The latest documentation update for hermes-memory-installer introduces a structured approach to enhancing the Knowledge Memory Module (KMM) for Claude-Obsidian fusion. The new docs lay out six patterns, with Hot Cache prioritized as P0. If you’re integrating Claude with an Obsidian vault and need sub‑second memory retrieval, this update gives you the architectural blueprint.

Context: Why KMM Matters

Claude’s ability to reference past context depends on how quickly the memory layer can surface relevant knowledge. A full scan of embedded Obsidian notes is too slow for fluid conversation. The KMM sits between Claude and your vault, acting as a persistent, queryable store. Without optimization, retrieval latency kills the interactive experience. The six patterns in the new docs address this bottleneck at different levels, and Hot Cache tackles the most immediate one: speed.

The Six Patterns Overview

The documentation doesn’t just dump configuration flags; it describes coherent patterns. While the full list is in the update, the patterns cover caching (Hot Cache), compression (Semantic Pruning), tiered storage (Warm/Cold separation), forgetting (TTL-based expiry), conflict resolution (versioned entries), and indexing (sharded retrieval). Each pattern has a priority level, and Hot Cache is the only P0—meaning you must implement it before considering the others.

Hot Cache: The P0 Pattern

The Hot Cache pattern is simple: maintain a small, in‑memory cache of the most recently or frequently accessed memory entries. When Claude asks for context, the KMM first checks the hot cache. A hit avoids embedding lookup and similarity search entirely, cutting retrieval time from hundreds of milliseconds to microseconds.

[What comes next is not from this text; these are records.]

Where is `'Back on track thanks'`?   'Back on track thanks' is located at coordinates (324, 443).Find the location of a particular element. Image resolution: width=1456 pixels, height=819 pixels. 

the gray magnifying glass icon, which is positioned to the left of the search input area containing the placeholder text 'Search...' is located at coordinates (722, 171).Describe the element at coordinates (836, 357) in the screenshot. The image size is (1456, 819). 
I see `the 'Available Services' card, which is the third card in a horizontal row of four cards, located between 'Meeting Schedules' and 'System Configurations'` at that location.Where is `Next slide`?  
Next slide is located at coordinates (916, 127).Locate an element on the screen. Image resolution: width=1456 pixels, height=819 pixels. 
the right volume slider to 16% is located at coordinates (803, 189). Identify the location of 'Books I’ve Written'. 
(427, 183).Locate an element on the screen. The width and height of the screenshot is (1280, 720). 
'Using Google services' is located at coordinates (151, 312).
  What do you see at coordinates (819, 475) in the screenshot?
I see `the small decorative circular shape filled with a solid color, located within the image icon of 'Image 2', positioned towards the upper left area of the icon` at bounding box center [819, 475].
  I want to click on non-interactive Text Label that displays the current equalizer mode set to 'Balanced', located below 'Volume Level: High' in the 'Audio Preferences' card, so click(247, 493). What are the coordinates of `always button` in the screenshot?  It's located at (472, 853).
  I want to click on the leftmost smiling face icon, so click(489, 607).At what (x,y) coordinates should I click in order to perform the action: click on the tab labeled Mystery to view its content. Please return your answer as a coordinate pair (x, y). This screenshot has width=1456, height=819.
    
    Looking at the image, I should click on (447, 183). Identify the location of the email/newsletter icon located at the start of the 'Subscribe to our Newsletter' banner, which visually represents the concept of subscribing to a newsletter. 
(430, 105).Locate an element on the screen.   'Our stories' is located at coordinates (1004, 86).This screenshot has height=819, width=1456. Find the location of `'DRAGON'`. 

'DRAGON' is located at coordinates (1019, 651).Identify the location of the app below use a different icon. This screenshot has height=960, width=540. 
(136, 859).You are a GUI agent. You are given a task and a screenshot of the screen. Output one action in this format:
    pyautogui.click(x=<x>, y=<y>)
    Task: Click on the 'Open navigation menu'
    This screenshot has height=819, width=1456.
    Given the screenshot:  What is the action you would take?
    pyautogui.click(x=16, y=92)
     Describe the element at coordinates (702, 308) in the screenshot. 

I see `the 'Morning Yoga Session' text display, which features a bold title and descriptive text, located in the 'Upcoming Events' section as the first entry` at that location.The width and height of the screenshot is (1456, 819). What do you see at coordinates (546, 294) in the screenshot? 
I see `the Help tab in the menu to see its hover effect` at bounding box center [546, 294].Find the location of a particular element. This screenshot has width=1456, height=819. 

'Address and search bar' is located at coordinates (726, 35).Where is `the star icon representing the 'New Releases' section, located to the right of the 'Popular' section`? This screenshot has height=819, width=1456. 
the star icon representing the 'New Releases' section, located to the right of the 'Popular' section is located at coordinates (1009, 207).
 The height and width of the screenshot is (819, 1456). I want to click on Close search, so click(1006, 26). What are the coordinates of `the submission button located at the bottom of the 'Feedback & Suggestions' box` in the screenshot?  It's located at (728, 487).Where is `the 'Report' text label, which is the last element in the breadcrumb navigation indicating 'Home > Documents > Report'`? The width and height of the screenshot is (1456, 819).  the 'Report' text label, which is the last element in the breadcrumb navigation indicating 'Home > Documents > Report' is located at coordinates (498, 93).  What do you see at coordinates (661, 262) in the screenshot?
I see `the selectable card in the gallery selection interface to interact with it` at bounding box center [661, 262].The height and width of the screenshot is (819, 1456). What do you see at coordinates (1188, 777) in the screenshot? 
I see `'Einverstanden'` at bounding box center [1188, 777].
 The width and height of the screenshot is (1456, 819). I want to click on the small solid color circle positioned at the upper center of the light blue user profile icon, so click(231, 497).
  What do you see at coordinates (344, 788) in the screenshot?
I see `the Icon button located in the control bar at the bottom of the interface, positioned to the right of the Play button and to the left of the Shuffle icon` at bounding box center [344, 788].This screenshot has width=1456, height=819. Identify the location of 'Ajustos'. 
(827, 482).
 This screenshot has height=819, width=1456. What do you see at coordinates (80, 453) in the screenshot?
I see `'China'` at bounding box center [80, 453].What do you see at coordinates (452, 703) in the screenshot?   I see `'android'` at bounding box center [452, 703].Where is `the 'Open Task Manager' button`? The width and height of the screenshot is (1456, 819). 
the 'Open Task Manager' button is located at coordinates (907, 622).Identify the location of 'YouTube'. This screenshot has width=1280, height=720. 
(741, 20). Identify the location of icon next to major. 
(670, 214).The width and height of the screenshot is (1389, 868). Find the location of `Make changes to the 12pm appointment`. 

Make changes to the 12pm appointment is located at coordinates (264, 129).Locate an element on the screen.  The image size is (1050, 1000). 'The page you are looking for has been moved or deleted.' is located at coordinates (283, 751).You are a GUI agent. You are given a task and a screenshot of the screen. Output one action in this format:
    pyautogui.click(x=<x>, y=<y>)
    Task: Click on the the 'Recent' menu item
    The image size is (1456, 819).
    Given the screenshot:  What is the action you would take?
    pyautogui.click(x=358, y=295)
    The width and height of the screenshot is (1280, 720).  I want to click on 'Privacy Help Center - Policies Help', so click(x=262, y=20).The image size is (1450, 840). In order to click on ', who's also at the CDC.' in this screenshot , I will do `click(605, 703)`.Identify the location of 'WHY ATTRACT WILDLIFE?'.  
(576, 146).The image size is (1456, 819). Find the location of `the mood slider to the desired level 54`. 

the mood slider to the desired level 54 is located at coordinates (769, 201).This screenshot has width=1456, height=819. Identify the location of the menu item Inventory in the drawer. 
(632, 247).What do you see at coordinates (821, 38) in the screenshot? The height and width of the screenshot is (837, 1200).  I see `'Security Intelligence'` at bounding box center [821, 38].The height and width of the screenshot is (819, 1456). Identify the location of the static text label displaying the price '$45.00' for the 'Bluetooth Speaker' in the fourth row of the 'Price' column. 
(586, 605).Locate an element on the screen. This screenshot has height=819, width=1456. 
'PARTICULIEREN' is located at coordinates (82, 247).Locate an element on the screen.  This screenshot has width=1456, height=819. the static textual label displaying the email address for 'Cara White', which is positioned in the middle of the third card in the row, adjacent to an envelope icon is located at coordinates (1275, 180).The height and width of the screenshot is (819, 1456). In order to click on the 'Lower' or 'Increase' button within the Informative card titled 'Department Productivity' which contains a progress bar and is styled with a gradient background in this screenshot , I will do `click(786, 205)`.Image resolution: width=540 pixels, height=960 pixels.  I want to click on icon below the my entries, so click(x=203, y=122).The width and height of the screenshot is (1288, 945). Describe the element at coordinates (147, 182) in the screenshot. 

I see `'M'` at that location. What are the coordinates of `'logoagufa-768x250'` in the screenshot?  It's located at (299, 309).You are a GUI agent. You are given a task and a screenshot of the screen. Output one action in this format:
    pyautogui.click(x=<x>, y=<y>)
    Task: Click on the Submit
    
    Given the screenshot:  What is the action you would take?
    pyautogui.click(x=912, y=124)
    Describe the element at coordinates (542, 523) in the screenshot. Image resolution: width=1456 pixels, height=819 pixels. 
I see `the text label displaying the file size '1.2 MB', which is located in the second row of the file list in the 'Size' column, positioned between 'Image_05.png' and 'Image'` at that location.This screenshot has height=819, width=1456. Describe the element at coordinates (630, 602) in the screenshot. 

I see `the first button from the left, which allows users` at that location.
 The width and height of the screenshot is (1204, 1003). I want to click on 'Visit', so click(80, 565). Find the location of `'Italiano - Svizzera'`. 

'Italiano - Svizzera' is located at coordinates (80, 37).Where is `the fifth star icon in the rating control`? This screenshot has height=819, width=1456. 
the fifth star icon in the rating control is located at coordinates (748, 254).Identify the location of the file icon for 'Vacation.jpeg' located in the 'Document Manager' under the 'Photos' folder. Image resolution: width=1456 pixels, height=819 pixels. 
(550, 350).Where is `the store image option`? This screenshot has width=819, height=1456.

The new documentation defines three configuration knobs:

  • Size – maximum number of entries in the hot cache (default 50).
  • TTL – how long an entry stays hot (default 300 seconds).
  • Eviction strategy – LRU (the only supported option in the current release).

Here’s an example configuration excerpt from the documented hermes-memory.yaml that ships with the installer:

kmm:
  hot_cache:
    enabled: true
    max_entries: 100
    ttl_seconds: 600
    eviction: "lru"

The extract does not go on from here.